Like many statistics faculty who completed their graduate training during the last century, my preparation for teaching went something like this: I was handed a book (Moore & McCabe, 2nd edition—it’s still on my shelf). While TA training–at least at my institution–has evolved since then, it had to adapt further to prepare TAs for the simulation-based inference approach.
… [TAs] also attended the large class meetings and so could see how I was implementing the simulation methods.
Here’s how it worked B.R. (Before Randomization, i.e. prior to fall, 2014). Every semester, we taught roughly 16 sections of introductory statistics, each with 30-45 students. These sections were taught exclusively by graduate teaching assistants (TAs), who had complete control over their assigned section(s). To help prepare them for this responsibility, each new TA participated in a TA mentoring program during their first semester of graduate school. Each new incoming TA was paired with an experienced TA. The incoming TA served as an assistant to the experienced instructor, acting as a grader and classroom helper. This provided the new TA with a semester to acclimate to graduate school and their new role as instructor. They met with their mentor regularly, and taught several lessons on their own over the course of the semester. At the same time, the new TAs were enrolled in an instructor prep class, and we could reinforce what they were learning from their mentors. In the spring, the new TAs taught a section on their own. As a result of the mentoring program, they were more prepared and more confident to take over their own classroom. The mentoring program worked really well, and we are super proud of the work we’ve done on TA development. (For more details, see CAUSE webinar.)
Then two things happened in fall, 2014. First, we converted four 45-student sections into two 90-student sections that would be taught by a faculty member. I was assigned one of those sections, and I made the decision to implement the simulation-based inference approach in my class. I had used it in a few special K-12 teacher preparation courses, and thought it would work well. The other large section was assigned to a colleague who was also already on board with the simulation approach. Second, we had an unusually small cohort of new TAs. The large sections were structured so that the faculty member met with the students on Mondays and Wednesdays (for 50 minutes), and the class broke out into two smaller recitation sections on Friday (also for 50 minutes) led by a TA. I saw this is as the perfect opportunity—I couldn’t ask the experienced TAs to switch the way they taught, but I could prepare/indoctrinate the new TAs myself! Over time, as every new class of TAs went through the training program, more and more sections of intro stat would transition to using the simulation-based methods. To get the ball rolling, my colleague and I each chose a “lead” TA. This was an experienced TA who had expressed further interest in developing as an instructor, and was open to switching their approach. The small cohort of new TAs (4) made it feasible to divide them between our sections, so we maintained the mentor/mentee connection. The lead TA, together with their mentees, taught the recitation sections. However, they also attended the large class meetings and so could see how I was implementing the simulation methods. In addition, each instructional team met at least once a week to discuss how the class was progressing and plan future lessons.
We still spent quite a bit of time on sampling distributions, but found that many of the basic misconceptions were gone because of the experience the new TAs had with the simulation methods.
We still required the new TAs to take the instructor prep class (which I teach) to further develop their own understanding of the intro stat material, and to help them develop a cadre of class activities, assessments and rubrics. Traditionally we have spent a lot of time on sampling distributions, ensuring that all of the TAs themselves have a sound working understanding and then moving on to how they should convey that understanding to their students. We still spent quite a bit of time on sampling distributions, but found that many of the basic misconceptions were gone because of the experience the new TAs had with the simulation methods.

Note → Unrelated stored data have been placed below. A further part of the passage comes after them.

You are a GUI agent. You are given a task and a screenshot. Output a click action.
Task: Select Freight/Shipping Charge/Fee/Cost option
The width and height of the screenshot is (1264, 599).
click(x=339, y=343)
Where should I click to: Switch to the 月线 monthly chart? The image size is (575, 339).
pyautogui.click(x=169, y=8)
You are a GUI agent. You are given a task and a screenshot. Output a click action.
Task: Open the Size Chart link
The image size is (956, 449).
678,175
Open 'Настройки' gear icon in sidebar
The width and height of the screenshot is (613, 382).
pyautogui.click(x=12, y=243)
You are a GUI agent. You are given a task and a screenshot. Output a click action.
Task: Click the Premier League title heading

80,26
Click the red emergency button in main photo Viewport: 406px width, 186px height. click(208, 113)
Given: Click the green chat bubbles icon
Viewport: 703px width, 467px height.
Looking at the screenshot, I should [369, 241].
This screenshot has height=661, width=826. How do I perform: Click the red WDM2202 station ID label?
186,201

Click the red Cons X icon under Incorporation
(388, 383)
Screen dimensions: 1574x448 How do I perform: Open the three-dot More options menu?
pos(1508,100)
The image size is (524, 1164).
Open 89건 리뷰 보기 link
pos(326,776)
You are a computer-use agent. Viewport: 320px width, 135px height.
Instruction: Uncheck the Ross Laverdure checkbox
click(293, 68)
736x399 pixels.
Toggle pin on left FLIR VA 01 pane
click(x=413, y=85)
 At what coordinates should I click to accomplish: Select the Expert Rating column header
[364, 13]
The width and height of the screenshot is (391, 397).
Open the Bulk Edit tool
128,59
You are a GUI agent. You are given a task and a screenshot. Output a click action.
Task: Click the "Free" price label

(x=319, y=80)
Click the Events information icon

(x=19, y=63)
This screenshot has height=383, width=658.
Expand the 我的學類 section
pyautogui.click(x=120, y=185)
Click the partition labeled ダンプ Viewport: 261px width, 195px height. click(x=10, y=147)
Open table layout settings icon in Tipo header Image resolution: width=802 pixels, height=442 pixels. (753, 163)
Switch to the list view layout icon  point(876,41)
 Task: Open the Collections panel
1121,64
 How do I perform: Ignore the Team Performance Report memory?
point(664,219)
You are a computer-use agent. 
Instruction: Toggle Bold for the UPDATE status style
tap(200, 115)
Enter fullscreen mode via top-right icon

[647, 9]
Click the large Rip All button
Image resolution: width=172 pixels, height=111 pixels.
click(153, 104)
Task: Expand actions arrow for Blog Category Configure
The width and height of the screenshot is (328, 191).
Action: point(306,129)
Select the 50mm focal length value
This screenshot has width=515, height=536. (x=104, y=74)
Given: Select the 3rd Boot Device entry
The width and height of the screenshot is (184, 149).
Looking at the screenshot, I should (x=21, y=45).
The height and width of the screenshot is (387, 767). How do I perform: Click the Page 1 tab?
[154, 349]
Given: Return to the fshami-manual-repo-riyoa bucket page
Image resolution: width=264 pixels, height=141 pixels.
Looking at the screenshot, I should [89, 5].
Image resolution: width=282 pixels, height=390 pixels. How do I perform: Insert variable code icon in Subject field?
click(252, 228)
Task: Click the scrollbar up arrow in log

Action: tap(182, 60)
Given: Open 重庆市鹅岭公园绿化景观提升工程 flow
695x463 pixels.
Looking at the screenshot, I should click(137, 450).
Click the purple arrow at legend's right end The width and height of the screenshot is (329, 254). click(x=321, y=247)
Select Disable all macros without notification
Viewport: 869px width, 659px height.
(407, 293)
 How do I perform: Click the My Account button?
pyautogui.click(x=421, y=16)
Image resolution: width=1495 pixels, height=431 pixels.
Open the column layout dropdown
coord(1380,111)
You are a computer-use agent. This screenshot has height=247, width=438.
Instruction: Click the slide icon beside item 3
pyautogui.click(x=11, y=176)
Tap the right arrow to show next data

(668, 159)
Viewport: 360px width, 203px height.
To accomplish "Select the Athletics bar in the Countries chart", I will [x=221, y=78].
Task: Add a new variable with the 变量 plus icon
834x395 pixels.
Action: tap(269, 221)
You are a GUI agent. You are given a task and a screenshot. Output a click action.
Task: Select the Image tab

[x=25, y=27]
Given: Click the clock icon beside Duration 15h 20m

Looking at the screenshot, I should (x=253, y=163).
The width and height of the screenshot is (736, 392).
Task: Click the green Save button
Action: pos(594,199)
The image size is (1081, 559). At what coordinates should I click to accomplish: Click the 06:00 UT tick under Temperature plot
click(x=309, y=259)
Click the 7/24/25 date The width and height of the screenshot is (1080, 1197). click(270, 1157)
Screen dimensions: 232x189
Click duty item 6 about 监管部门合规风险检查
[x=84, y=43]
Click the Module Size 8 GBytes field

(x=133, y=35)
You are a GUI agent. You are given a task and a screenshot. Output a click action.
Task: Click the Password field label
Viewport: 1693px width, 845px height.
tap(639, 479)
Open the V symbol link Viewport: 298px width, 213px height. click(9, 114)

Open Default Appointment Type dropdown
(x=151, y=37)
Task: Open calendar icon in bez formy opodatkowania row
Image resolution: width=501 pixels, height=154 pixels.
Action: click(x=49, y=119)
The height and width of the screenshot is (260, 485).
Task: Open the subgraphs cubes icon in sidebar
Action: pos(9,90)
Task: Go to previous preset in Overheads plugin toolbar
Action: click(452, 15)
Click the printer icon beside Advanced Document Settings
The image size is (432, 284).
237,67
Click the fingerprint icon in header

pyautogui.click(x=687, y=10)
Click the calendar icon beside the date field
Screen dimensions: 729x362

…I’m hoping to strategically assign the new TAs as mentees to mentor TAs that will introduce them to the wonders of randomization!
In the spring, two of the new TAs went on to teach sections of their own, and they both (successfully!) used the simulation-based methods. The other two new TAs stayed on as recitation instructors for the large spring sections (also randomization based), but will most likely teach their own sections in fall, 2015. The plan was to start over again in fall, 2015 with the new class of TAs. However, we may have to go back to the old mentor/mentee model in small sections. Neither my colleague nor I will be teaching intro stat in the fall, and my guess is that the assigned faculty will not opt for the simulation approach (darn academic freedom!). I don’t want to lose the ground we’ve gained, so I’m hoping to strategically assign the new TAs as mentees to mentor TAs who will introduce them to the wonders of randomization! We’ll still reinforce the concepts in the TA prep class, so hopefully we can continue to transition more and more sections to simulation-based inference methods.